REPMGR高可用+VIP方案

 

大纲

REPMGR软件介绍

REPMGR工作流程介绍

REPMGR架构简单讲解

REPMGR工具介绍

REPMGR安装部署

REPMGRfailover测试

REPMGRVIP漂移

一、 简介

1.1环境简介

主机名

角色

IP

开放端口

repmgr01

主库

10.10.10.201

6000

repmgr02

备库

10.10.10.202

6000



10.10.10.111

6000

 

 

1.2 架构

 

 

 

二、 环境准备

2.1环境检查

Repmgr01

 

#系统版本

[root@repmgr01 ~]# cat /etc/redhat-release

CentOS Linux release 7.8.2003 (Core)

#内核版本

[root@repmgr01 ~]# uname -r

3.10.0-1127.el7.x86_64

#IP地址

[root@repmgr01 ~]# hostname -I

10.10.10.201  

Repmgr02

 

#系统版本

[root@repmgr01 ~]# cat /etc/redhat-release

CentOS Linux release 7.8.2003 (Core)

* **数据摘录**:
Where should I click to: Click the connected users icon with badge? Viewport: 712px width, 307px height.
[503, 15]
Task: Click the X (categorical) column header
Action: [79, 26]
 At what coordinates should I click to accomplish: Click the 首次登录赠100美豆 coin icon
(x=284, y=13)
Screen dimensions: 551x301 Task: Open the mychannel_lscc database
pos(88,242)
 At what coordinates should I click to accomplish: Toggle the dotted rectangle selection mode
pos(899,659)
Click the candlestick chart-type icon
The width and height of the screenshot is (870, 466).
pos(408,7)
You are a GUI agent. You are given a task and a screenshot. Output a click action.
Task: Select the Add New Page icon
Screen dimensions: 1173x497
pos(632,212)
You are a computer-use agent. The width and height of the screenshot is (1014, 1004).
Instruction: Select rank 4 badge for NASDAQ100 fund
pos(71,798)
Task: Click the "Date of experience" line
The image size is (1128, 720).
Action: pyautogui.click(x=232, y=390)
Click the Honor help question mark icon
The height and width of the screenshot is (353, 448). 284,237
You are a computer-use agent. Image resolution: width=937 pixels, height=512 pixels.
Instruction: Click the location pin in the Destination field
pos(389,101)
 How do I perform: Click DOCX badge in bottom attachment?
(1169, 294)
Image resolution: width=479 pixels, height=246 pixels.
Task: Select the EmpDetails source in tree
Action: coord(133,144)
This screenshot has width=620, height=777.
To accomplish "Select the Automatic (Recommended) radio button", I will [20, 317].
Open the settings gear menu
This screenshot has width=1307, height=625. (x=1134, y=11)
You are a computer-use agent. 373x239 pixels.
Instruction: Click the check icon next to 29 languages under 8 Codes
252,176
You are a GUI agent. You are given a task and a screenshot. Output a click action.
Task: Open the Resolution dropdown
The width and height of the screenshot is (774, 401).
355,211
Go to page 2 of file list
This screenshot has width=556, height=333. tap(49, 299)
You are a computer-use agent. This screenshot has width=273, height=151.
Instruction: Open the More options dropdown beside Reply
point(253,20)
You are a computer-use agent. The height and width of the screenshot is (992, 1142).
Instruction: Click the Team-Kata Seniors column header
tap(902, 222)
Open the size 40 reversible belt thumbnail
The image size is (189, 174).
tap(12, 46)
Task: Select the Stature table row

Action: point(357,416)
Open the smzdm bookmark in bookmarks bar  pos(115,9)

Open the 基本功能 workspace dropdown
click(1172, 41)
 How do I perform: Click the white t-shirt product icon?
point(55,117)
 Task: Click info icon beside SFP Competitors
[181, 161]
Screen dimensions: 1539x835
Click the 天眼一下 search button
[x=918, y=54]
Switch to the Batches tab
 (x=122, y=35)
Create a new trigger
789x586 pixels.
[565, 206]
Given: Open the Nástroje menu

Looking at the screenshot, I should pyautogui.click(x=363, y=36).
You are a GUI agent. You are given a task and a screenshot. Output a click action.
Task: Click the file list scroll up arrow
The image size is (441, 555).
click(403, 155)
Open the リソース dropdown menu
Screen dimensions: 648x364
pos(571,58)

* **任务要求**: 在关于REPMGR高可用方案的摘录中，担任主库的主机repmgr01的IP地址是多少？

* **任务结果**: 10.10.10.201